The Plastination Unit at the Complutense University of Madrid is a tiny room of barely 15 square meters, containing a chest freezer, a vacuum pump, and metal cabinets filled with malformations preserved in formaldehyde. Adding to their difficulties in finding funding, Martín and Avedillo now face another problem: the Complutense's Occupational Risk Prevention Unit is demanding extremely expensive modifications to the equipment to minimize the risk of explosions, but they cannot afford them. They fear that their dream center of excellence for the study of congenital malformations will become a closed and inaccessible collection. They are asking for help.

Avedillo, born in Valladolid 46 years ago, emphasizes the difficulty of assembling a collection like his, with some 500 cases. Before becoming a university professor, he worked as a veterinarian on dozens of farms and in his own clinic. For a quarter of a century, he has cultivated a network of friends and collaborators among livestock farmers, pet breeders, and farm workers themselves, such as the Malian residents of Toledo who have enthusiastically learned to detect malformations. Finding them is not easy. Often, the sows themselves, weighing up to 300 kilos, crush their piglets until they burst. It's difficult to perceive anything unusual in a scene filled with blood and viscera.

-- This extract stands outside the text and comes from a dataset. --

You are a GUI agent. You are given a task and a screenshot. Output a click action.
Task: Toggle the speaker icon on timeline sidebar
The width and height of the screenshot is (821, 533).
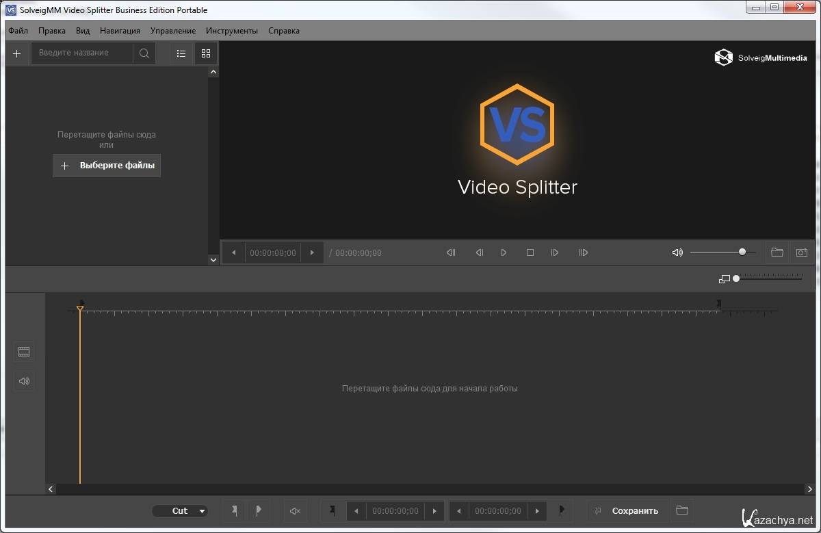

Luis Avedillo and Nieves Martín are disciples of Joaquín Camón , the charismatic innovator of veterinary teratology in Spain, a professor who died in 2009 and who dissected malformed animals while listening to Mozart and Beethoven. In recent years, Avedillo and Martín have shed light on developmental anomalies incats , dogs , and especially pigs . Their plan was to allow any livestock farmer in the world to photograph a malformation, upload the image to Malformopedia for a technical evaluation, and, if the defect was exceptional, plastinate the animal for permanent preservation at the reference center. “Being the first center of its kind in the world would give our country […] international scientific leadership and a model for how to conduct citizen science,” they argued in the proposal that was rejected.